Na Mercedes, Lewis Hamilton e George Russell tentaram de tudo para ajudar a equipa e fizeram um trabalho tremendo, mas não foi o suficiente para se aproximarem do segundo posto, que ficou para a Ferrari. Russell conseguiu a sua primeira vitória na F1, o coroar de uma bela época em que Hamilton, já sem coroa, não venceu uma corrida sequer, algo que nunca tinha acontecido na sua carreira na F1.

As lutas do segundo pelotão

Nas lutas do segundo pelotão, o confronto Alpine vs McLaren foi o mais intenso. A Alpine com dois pilotos em forma, mas com uma fiabilidade horrível (que levou Fernando Alonso a assinar com a Aston Martin para 2023), contra uma McLaren em apuros com o seu carro, mas com uma regularidade tremenda. A Alpine ficou com o “título do segundo pelotão” (quarto lugar), mas a distância para a McLaren foi apenas de 14 pontos. Se Daniel Ricciardo tivesse tido uma época decente, a McLaren teria ficado na frente (e Ricciardo não teria sido trocado por Oscar Piastri, que motivou uma das novelas da época).

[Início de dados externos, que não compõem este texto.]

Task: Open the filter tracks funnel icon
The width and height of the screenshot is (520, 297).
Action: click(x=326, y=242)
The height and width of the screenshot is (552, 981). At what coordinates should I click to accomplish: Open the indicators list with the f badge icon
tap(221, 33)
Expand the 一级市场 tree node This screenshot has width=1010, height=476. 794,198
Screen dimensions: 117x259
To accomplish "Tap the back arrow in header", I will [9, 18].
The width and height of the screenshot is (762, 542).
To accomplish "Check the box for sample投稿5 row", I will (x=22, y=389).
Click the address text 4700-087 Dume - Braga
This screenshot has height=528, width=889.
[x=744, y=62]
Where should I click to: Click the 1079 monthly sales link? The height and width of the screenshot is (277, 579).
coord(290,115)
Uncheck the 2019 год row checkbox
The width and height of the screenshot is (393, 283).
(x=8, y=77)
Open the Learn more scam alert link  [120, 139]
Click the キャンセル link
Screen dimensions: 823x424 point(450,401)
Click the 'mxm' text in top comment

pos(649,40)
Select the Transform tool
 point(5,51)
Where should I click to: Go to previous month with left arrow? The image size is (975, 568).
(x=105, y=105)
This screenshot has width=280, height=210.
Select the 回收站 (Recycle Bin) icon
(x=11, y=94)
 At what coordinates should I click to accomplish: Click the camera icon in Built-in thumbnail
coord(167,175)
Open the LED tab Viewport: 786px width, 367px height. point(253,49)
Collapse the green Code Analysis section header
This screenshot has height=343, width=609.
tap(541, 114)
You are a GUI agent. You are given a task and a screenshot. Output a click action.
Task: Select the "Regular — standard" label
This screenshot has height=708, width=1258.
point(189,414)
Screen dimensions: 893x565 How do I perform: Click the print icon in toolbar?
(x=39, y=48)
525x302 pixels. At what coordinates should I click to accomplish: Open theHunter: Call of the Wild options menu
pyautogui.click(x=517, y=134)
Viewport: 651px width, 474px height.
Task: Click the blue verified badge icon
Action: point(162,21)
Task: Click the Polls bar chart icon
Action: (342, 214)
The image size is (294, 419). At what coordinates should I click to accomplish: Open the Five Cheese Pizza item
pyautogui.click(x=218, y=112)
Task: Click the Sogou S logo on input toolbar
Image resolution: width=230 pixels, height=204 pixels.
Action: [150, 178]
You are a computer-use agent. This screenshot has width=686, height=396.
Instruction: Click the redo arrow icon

A Alfa Romeo viveu dos lucros da primeira metade da época (era o carro mais leve daquela altura) e conseguiu aguentar o sexto lugar, ameaçado por uma Aston Martin que melhorou muito com uma nova versão do seu monolugar (inspirada no RB18 da Red Bull), naquela que foi a última época de Sebastian Vettel na F1, com o tetracampeão a despedir-se da F1 e a deixar um vazio difícil de preencher.

A luta pelo oitavo lugar foi entre a Haas e a Alpha Tauri, e quem levou a melhor foi a Haas, que teve um arranque de época duro, com a saída polémica de Nikita Mazepin para a entrada de Kevin Magnussen, que consegui dar bons pontos à equipa e uma inusitada pole position no Brasil, a primeira da sua carreira e da Haas. A Williams contentou-se com o último lugar, mas ganhou um bom piloto para o futuro, com Alex Albon a revelar-se muito importante para a equipa.

Assistimos às saídas de Mick Schumacher, Nicholas Latifi e Daniel Ricciardo das suas equipas, para a entrada em 2023 de Nico Hulkenberg, Logan Sargeant e Nyck de Vries, três entradas surpreendentes, além da ida de Pierre Gasly para a Alpine.

Foi uma época apaixonante, com polémica à mistura, como foi o caso do limite orçamental da Red Bull, que fez correr muita tinta. Mas foi uma época interessante de seguir, com excelentes corridas e com a certeza que esta nova regulamentação cumpriu com os objetivos propostos e que nos deu (e poderá dar ainda mais) corridas de qualidade. A F1 está bem e recomenda-se.